Soon the good guys and gal face their first villain. Unlike the newest movie, which jumps ahead several issues, this version begins just like the comic series did, with an underground monster. Mr. Phantasy, able to see into the very soil, tries to warn people, but the vast liberal media, led by the evil Al, mocks and scorns him. Soon church buildings all over Tulsa are cracking and collapsing, undermined by an army of blind suicide tunnelers that burrow underneath until they bring the structures down on their own heads.

These pathetic creatures are degenerate human beings, bred underground in total darkness by their master, the Mussulman, to be Muslims and hate Christians, and fed endless lies about virgins which await them in heaven. Dub Bob finally leads his team to blow up this monster's headquarters, then find and drag him out of the hole he was hiding in.

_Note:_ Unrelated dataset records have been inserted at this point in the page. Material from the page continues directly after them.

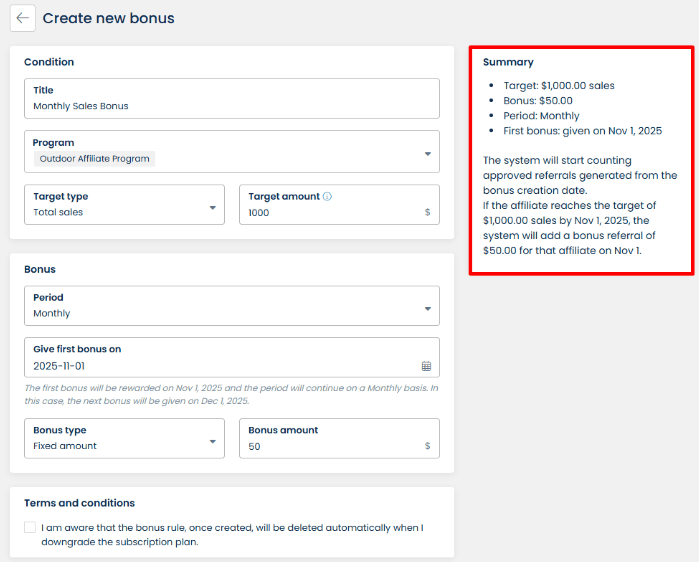The height and width of the screenshot is (562, 699).
Task: Click the dollar sign in Bonus amount
Action: pyautogui.click(x=427, y=446)
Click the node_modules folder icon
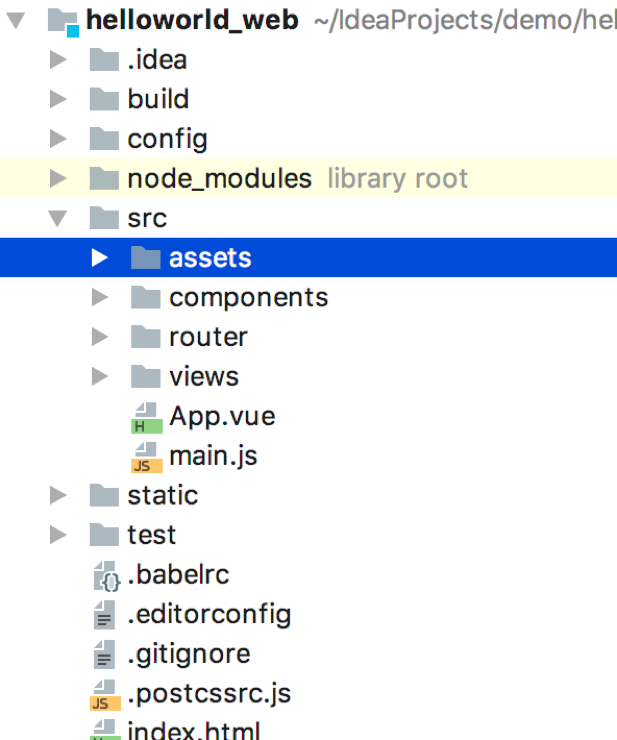617x740 pixels. point(104,179)

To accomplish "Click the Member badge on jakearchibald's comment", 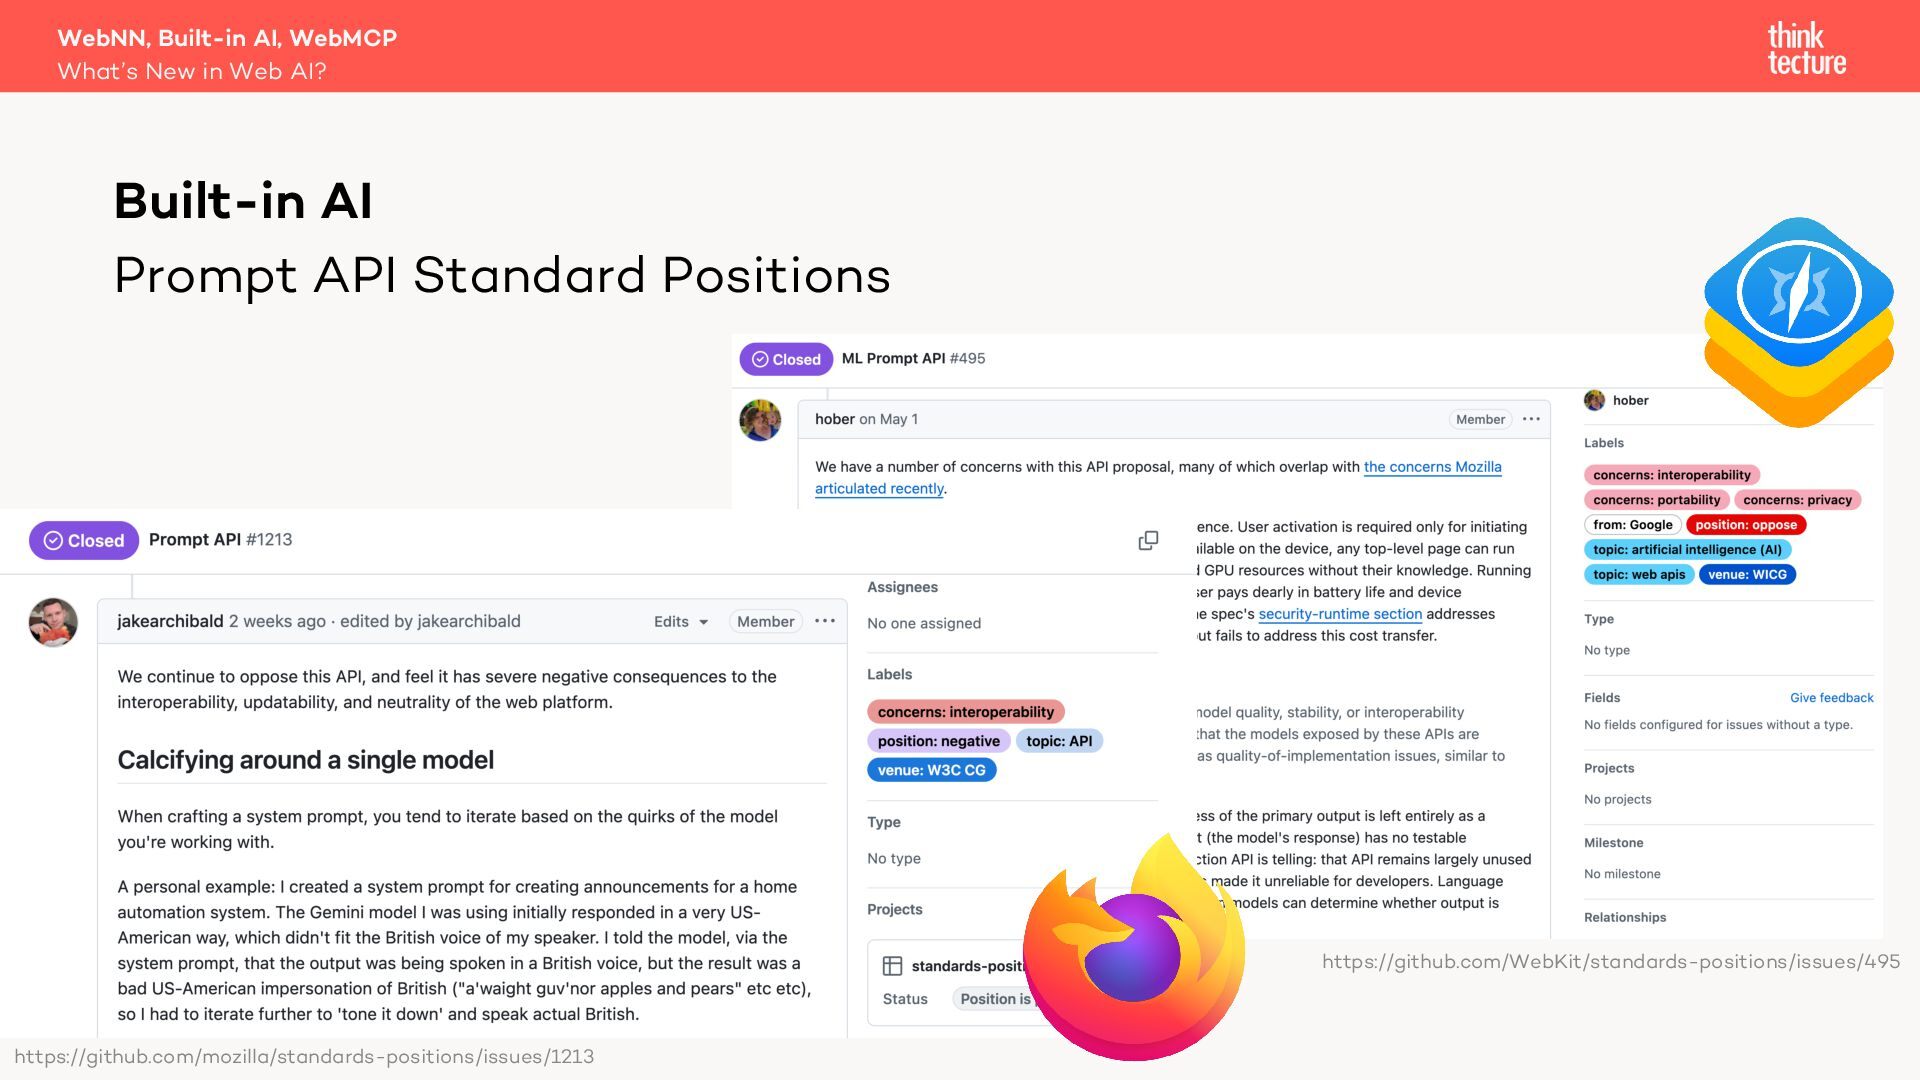I will coord(765,621).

His surviving fanatical followers are locked in the Oklahoma state pen, where guards pose them for embarrassing lewd photos, which will be sold in calendars to pay for rebuilding the destroyed churches.

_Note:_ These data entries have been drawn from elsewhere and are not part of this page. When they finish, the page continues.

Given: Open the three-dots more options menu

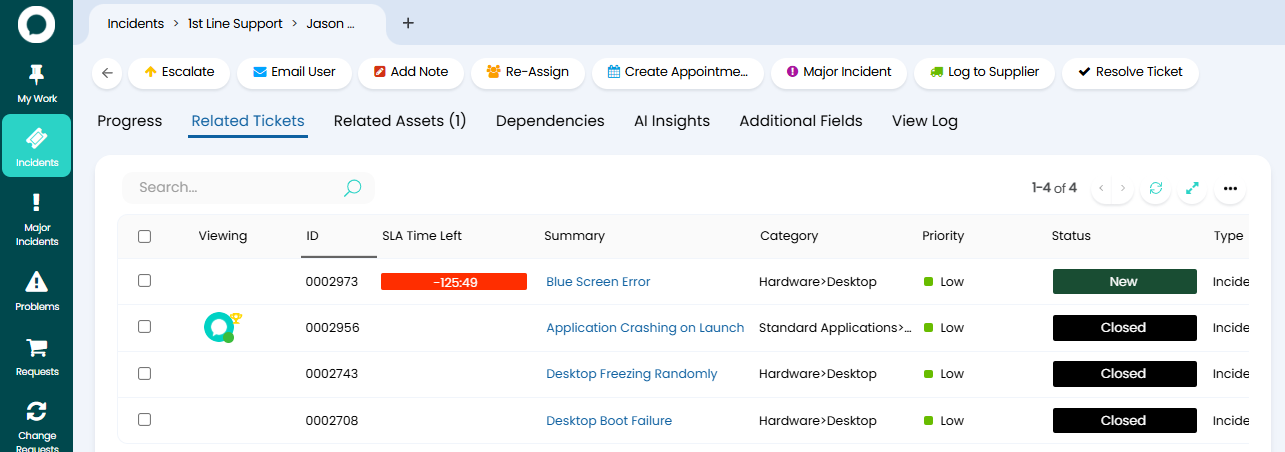Looking at the screenshot, I should 1230,188.
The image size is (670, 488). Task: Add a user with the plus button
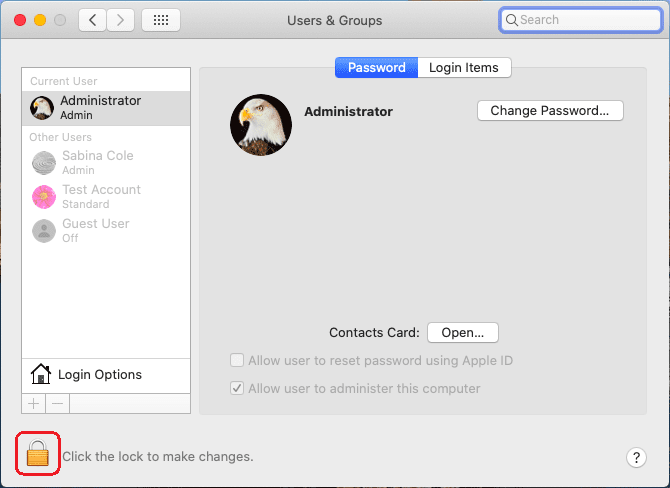click(x=33, y=403)
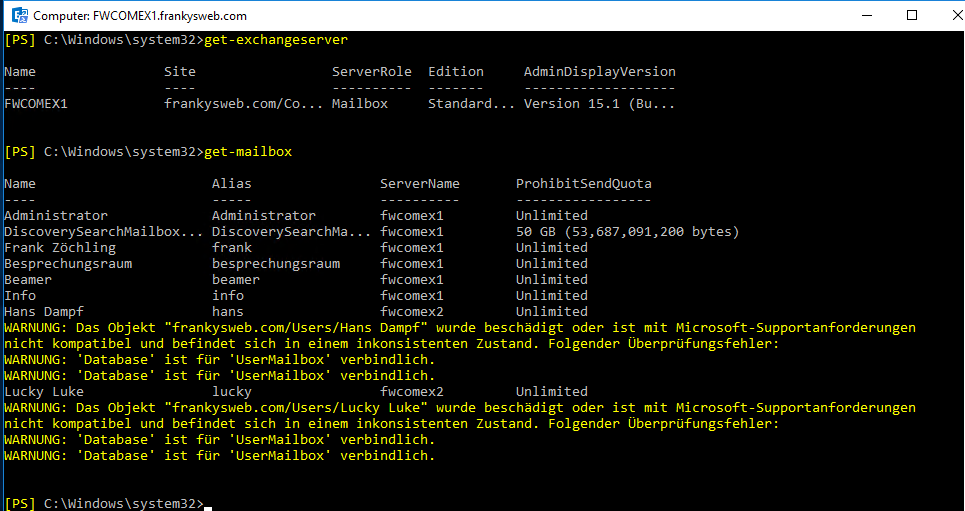Click the 'besprechungsraum' alias entry
965x511 pixels.
[x=275, y=264]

All of this is only a warmup for the big fight against the main villain. He actually went to the same college in South Carolina as Dub Bob, but was kicked out for dating higher class students. (They were to graduate in the same year as him, but they had a lot more class -- and money.) Vowing revenge against the world, he began wearing a spacesuit so that no one can even tell what his origins are. Continuing his scheme to marry money and power, he converted to Islam so that he could wed the daughter of an oil-rich Emir, and will inherit that nation as Consort Regnant when his father-in-law dies. This mastermind is the evil Dr. John Karaoke.

Mr. Phantasy first realizes something is amiss when his powers let him see that the very large cloud passing overhead is synthetic, covering a huge airship. By the time the authorities have predictably dismissed his warning, the zeppelin has already reached its destination in the nearby Texas panhandle. The Intelligently Designed Four, as they are belittlingly labelled by Al the on-air orator, hurry to Amarillo. There they find Dr. JK has been busily abusing his diplomatic immunity as a Prince to buy up all the available helium production from local wells.

Some clever trickery by The Immemorable Girl, ploying girlish wiles from a handbook on Seduction for the Totally Clueless, lures him into an obsession with her and uncovers his scheme. When the oil runs out someday, and jet planes are replaced by nuclear-powered airships, he plans to have gained monopoly control of the world's helium supply, so that he can use that for international extortion. To me, that just sounds like a good business plan, but Dub Bob shows how much farther he can see than we ordinary humans by realizing that if the future Emir can ground Dirigible Force One at will, then the President of the United States would be at his mercy. (Actually, that sounds like a good business plan to me, too, but never mind....)

This leads to the climactic battles that true superhero fans read the books and view the movies for. Determined to raid the airship and find the illegal (even under Texas laws, which are very loose) weapons of mass destruction which Dr. JK bragged about having stashed there, and incidentally to seize his supply of helium, the four stage an attack on the zeppelin from four different directions.

Sorry, but I won't spoil it all for future movie-goers by detailing here how the villain defeats and captures each of them in a separate brutal battle, then they manage to escape and overpower him. At the end, Good does triumph over Evil, but it is set up for a sequel when the Prince seems to fall to his death into the cloud miles in the sky. (But in the words of one of Miller's classic tales of Daredevil and the Kingpen, after a careful search, "There is no corpse.")

(Dedicated to Michael Chabon, whose masterpiece about the early years of comics might have been really great, if he had just left out all that gross and icky guy-on-guy stuff.)